WHAT IS REQUIRED: Retyping should cover only the lines from the one containing "Screen dimensions: 1288x944" through the final line of the records, with pictures omitted.

BEGIN INPUT RECORDS

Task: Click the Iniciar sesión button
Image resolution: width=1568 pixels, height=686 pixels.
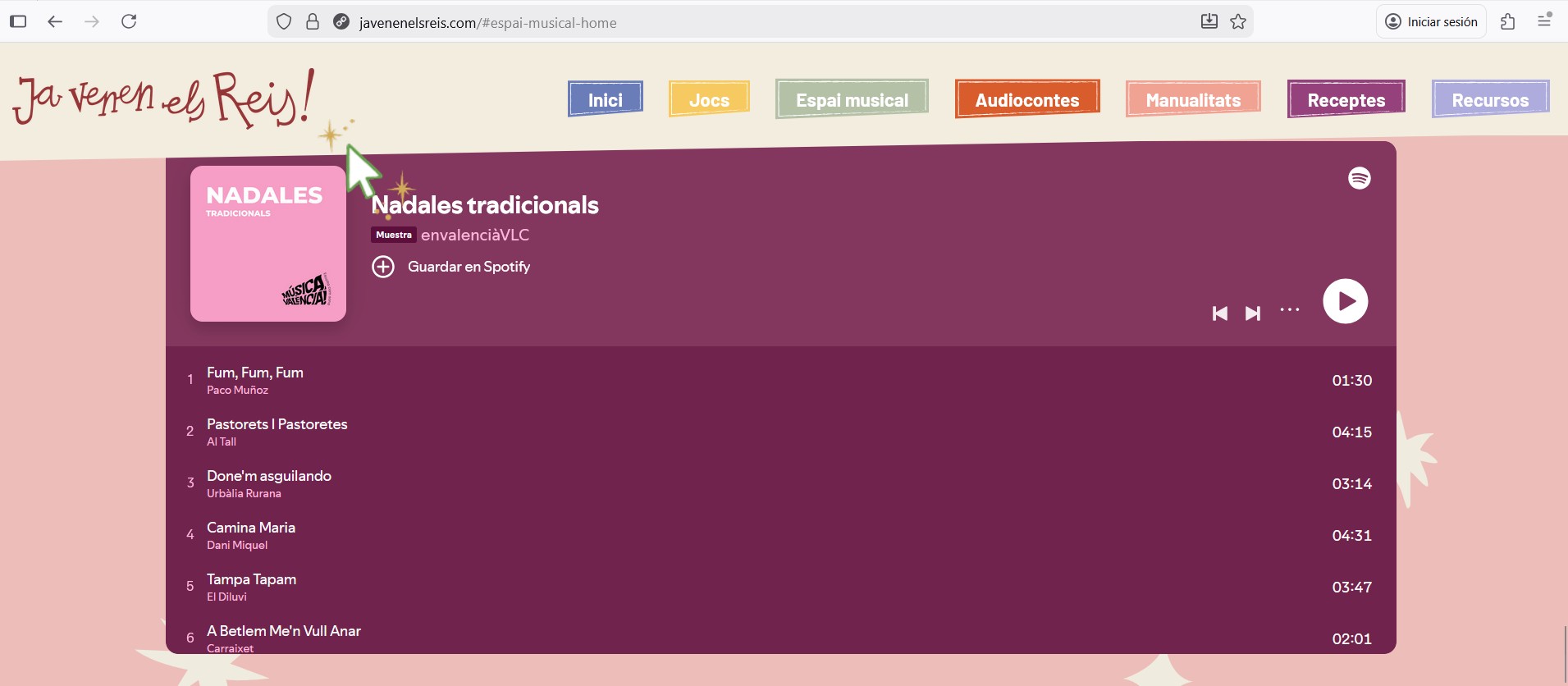Action: pyautogui.click(x=1431, y=22)
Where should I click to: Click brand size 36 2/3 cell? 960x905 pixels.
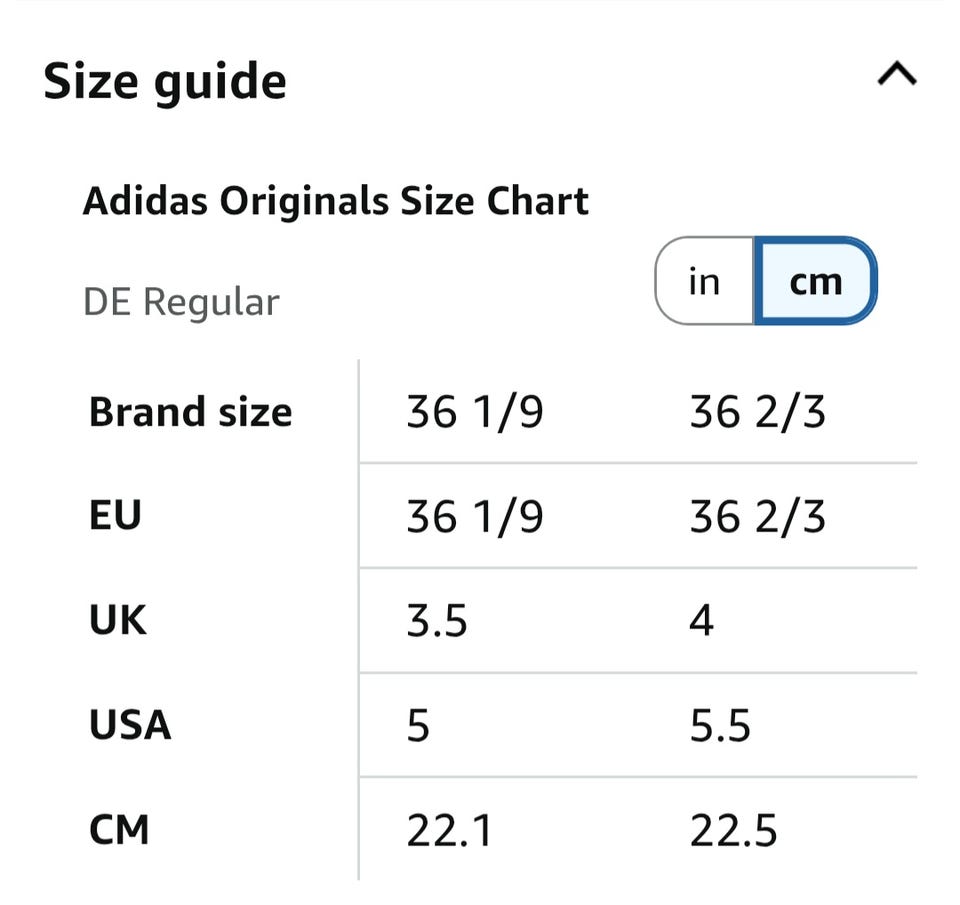(757, 412)
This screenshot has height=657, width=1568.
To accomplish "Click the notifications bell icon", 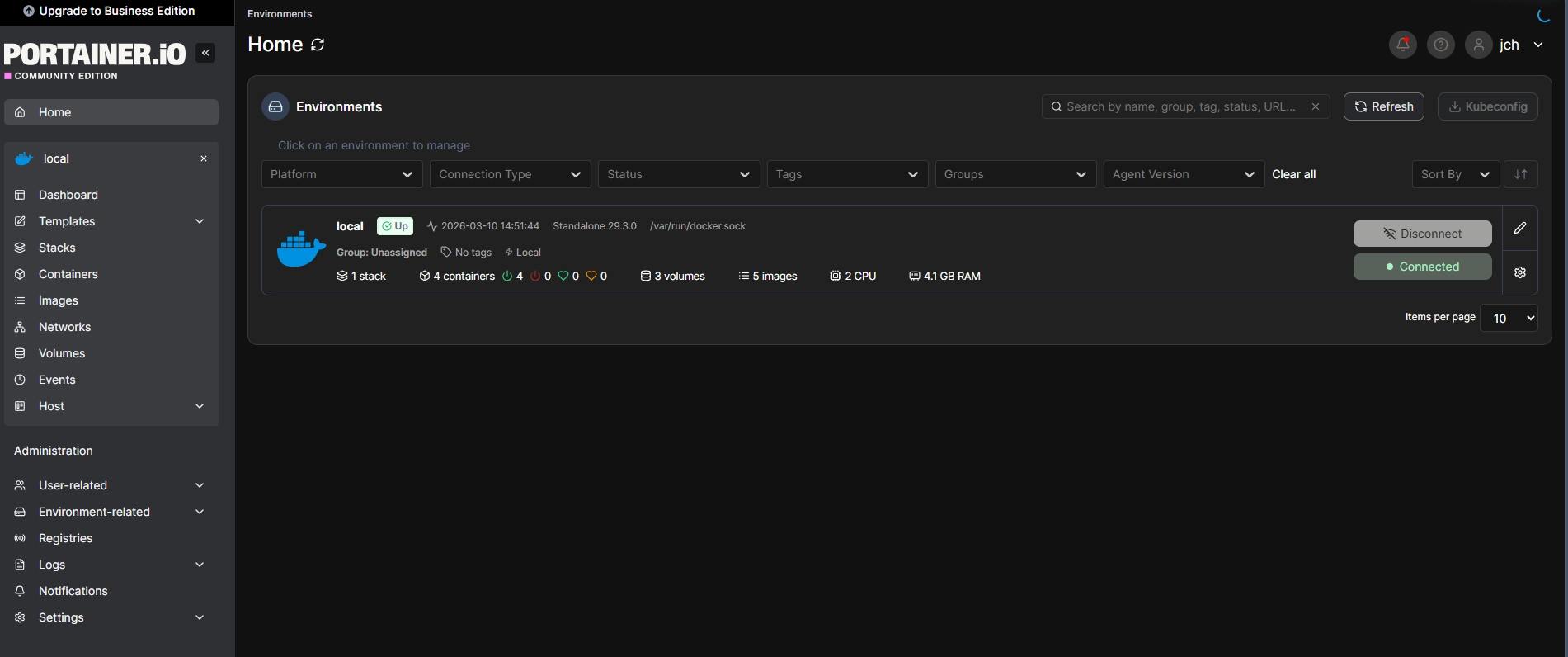I will point(1402,45).
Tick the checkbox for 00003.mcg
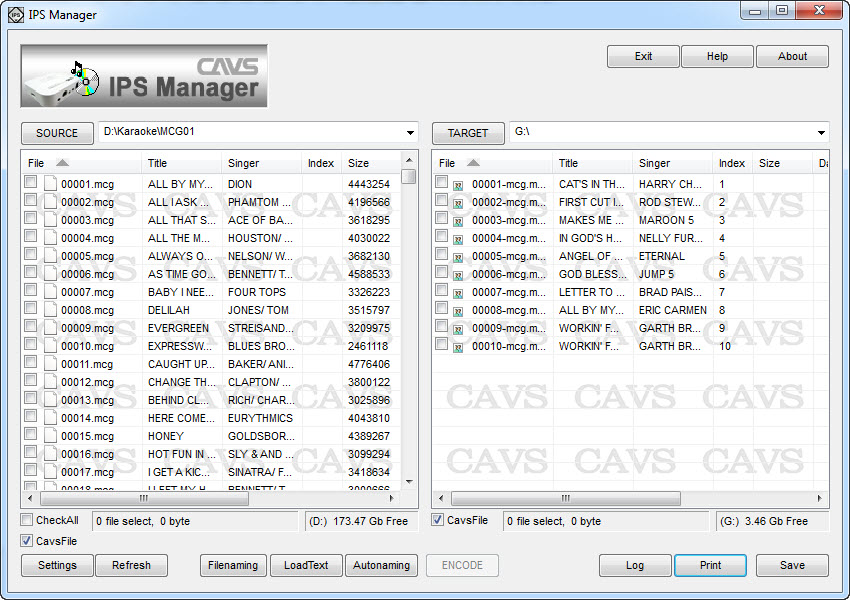This screenshot has height=600, width=850. tap(31, 219)
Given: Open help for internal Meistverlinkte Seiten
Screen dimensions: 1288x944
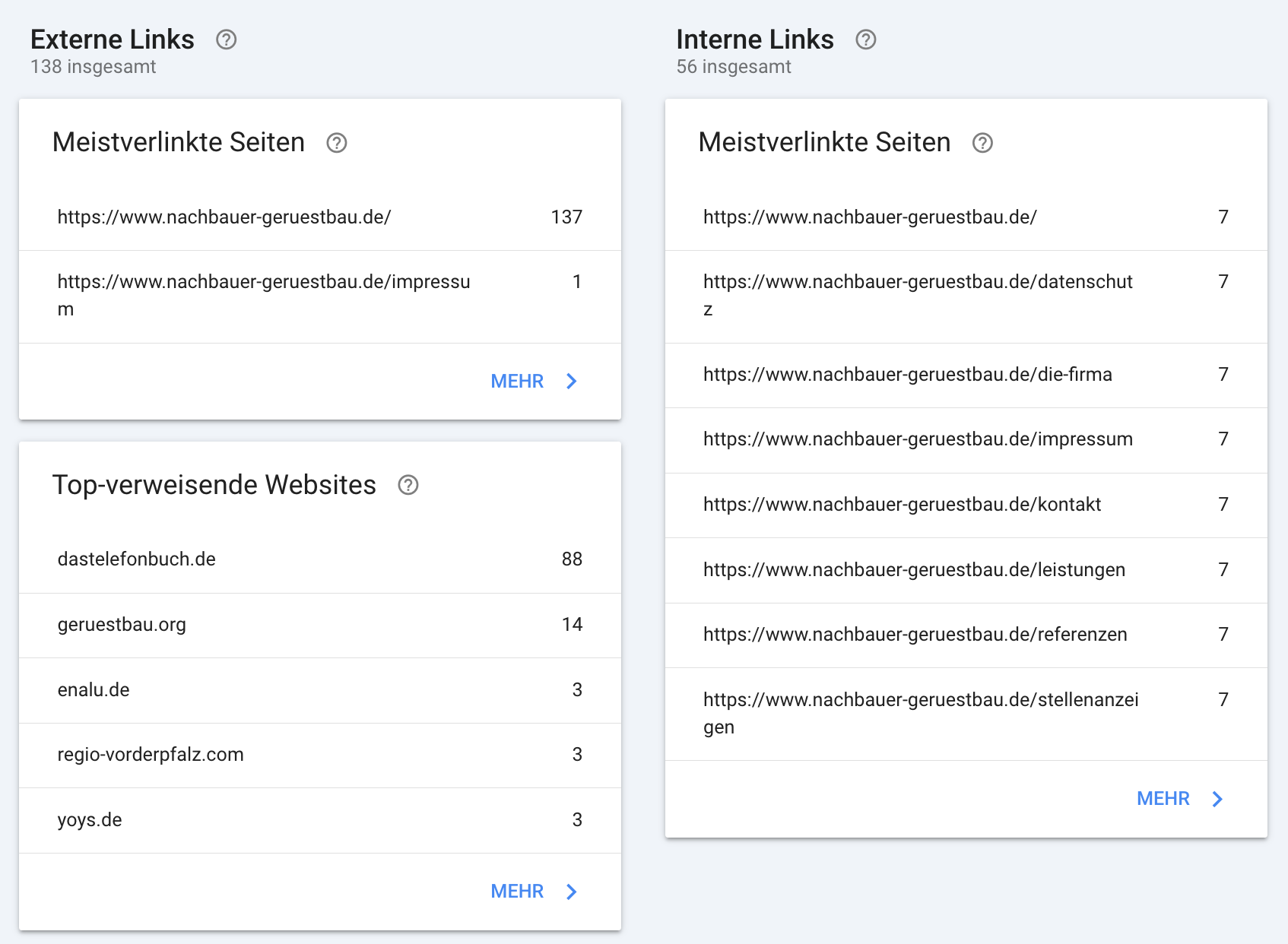Looking at the screenshot, I should (x=982, y=143).
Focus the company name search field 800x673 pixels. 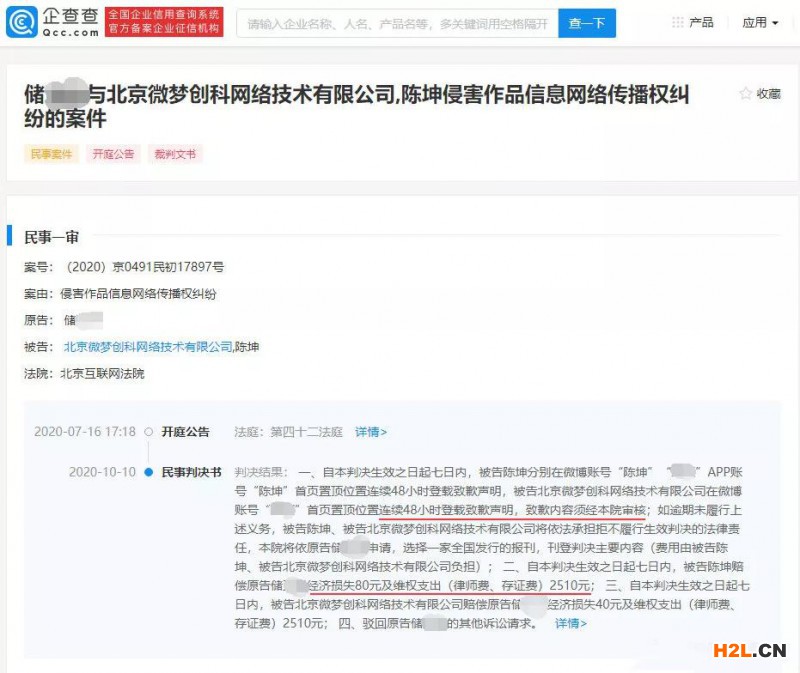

END INPUT RECORDS

TASK OUTPUT:
Screen dimensions: 1288x944
Looking at the screenshot, I should (x=982, y=143).
Focus the company name search field 800x673 pixels. 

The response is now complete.